Amy Elman, Political Science, is currently a visiting scholar at Harvard University’s Center for European Studies. She has begun a new project on the European Union and its efforts to combat anti-Semitism. She recently presented her work at Harvard’s Center and soon departs for Europe and Israel’s Sassoon International Center for the Study of Anti-Semitism at Hebrew University.
Writer-in-Residence Di Seuss has won the Juniper Prize, a very prestigious annual poetry prize from University of Massachusetts Press. Her second book, The River Purrs and Burns, was selected by the poet James Tate from several hundred manuscripts.

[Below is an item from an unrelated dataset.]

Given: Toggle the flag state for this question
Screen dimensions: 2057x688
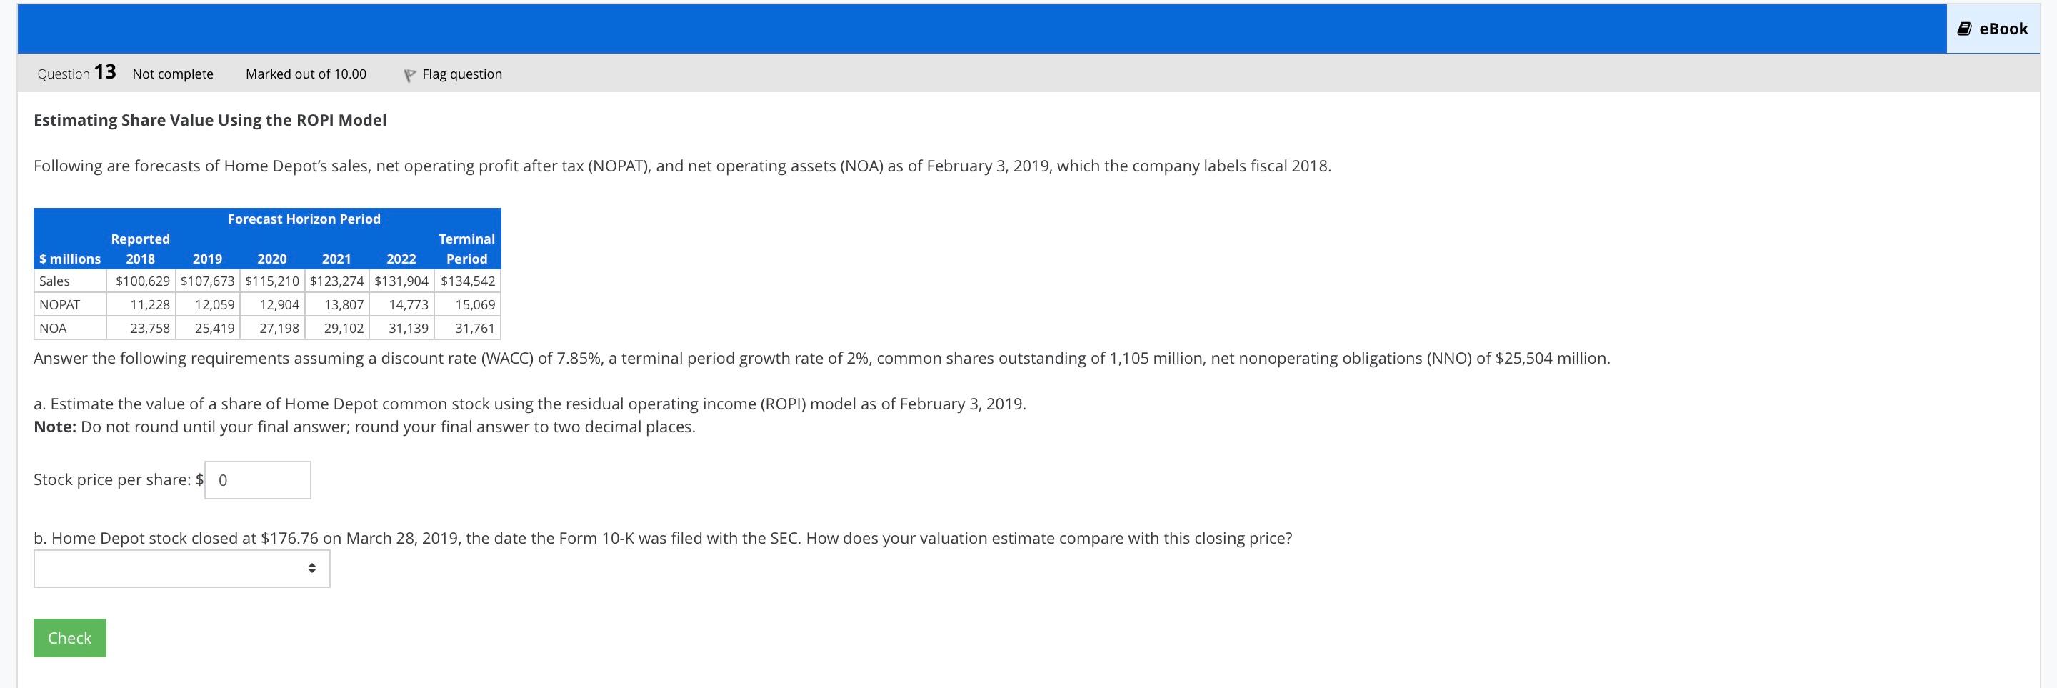Looking at the screenshot, I should [x=452, y=74].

The honor includes publication of the book and a cash award. Two of her poems recently were published by Blackbird and two new poems will be forthcoming in The New Orleans Review. Seuss also learned that Poetry (circulation: 30,000), which prints about 300 poems a year from 90,000 submissions, will publish her poem "Song in my Heart" later this year. Seuss also had a villanelle accepted for an anthology of villanelles co-edited by Patricia Smith and Annie Finch. That book will come later this year.

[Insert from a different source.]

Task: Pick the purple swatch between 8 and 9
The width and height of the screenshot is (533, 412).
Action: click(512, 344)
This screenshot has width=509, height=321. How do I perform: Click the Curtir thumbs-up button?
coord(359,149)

An exhibit titled "photographic prevarications" by Associate Professor of Art Richard Koenig is part of a two-artist show called REALITY CHECK at the Pictura Gallery in Bloomington, Indiana.
Lanny Potts, Theatre Arts and Provost Office, completed a project as the lead design consultant for the newly opened professional Farmers Alley Theatre. He provided the lighting design for Farmers Alley's inaugural production of "A Few Good Men."

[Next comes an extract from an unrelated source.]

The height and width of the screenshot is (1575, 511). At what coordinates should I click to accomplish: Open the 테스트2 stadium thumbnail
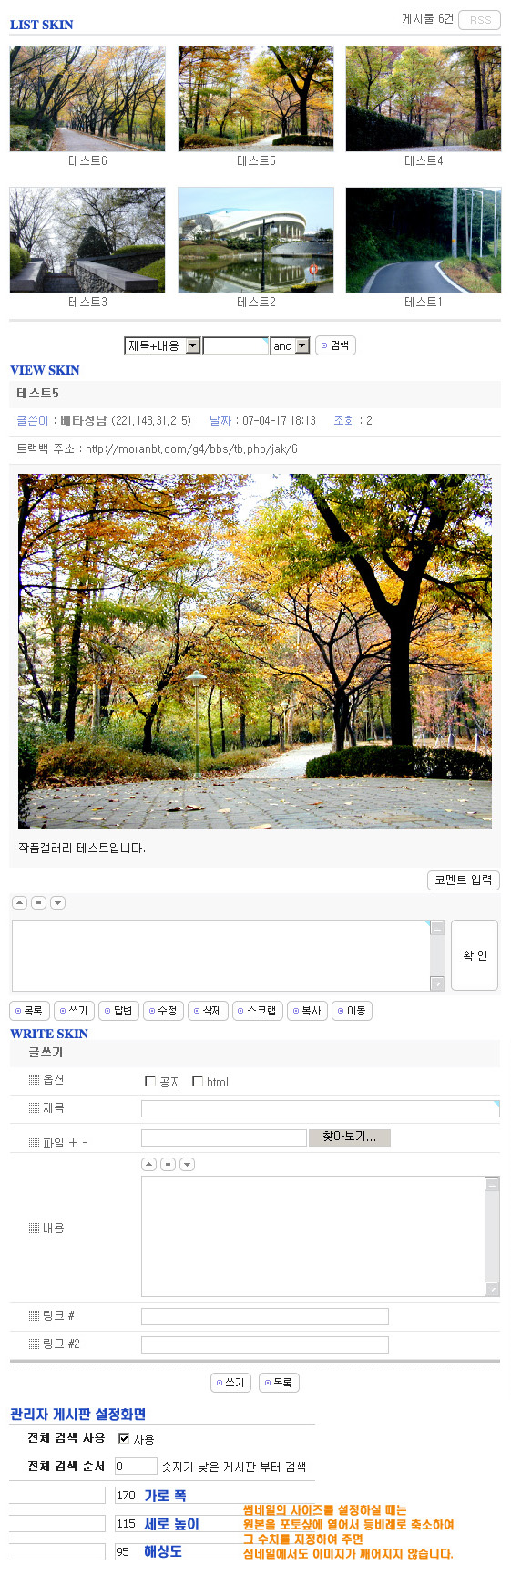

Péter Érdi, Physics and the Center for Complex Systems Studies, will travel to Munich, Germany, to attend a Workshop on Computational Neuropsychiatry, a new field that has emerged in the last five years. He is one of only four speakers from the U.S. Érdi was the featured speaker in the College of Information Science and Technology (IST) Colloquium Lecture Series at Pennsylvania State University. Érdi, an expert in network models and social dynamics spoke in the Cybertorium on the Penn State campus. The Colloquium Lecture Series is held by graduate students in the IST 590 course. The students bring in several speakers each year and host a series of seminars led by experts that explore in-depth the areas within IST and related disciplines. Érdi recently became a member of the Federation of European Neuroscience Societies Committee. During the summer he gave an invited talk, “The Schizophrenic Brain: A Broken Hermeneutic Circle,” at the International Conference on Artificial Neural Networks in Prague. He also gave an invited lecture at the Institute für Neuroinformatik in Zurich. He also published a paper, “Impaired associative learning in schizophrenia: Behavioral and computational studies,” in Cognitive Neurodynamics 2 (207-219)(2008). The paper describes work done in collaboration with Dr. Vaibhav Diwadkar (Wayne State University). Kalamazoo College students Brad Flaugher and Trevor Jones were coauthors, along with Érdi’s Hungarian students and co-workers. During his sabbatical (Fall 2008) Érdi presented lectures in Texas, Washington, D.C., and Japan. Subjects included the complex systems perspective of institutional decision making mechanisms; computational psychiatry; the complex systems approach to social systems; and how concepts of evolution fertilized complex systems theory.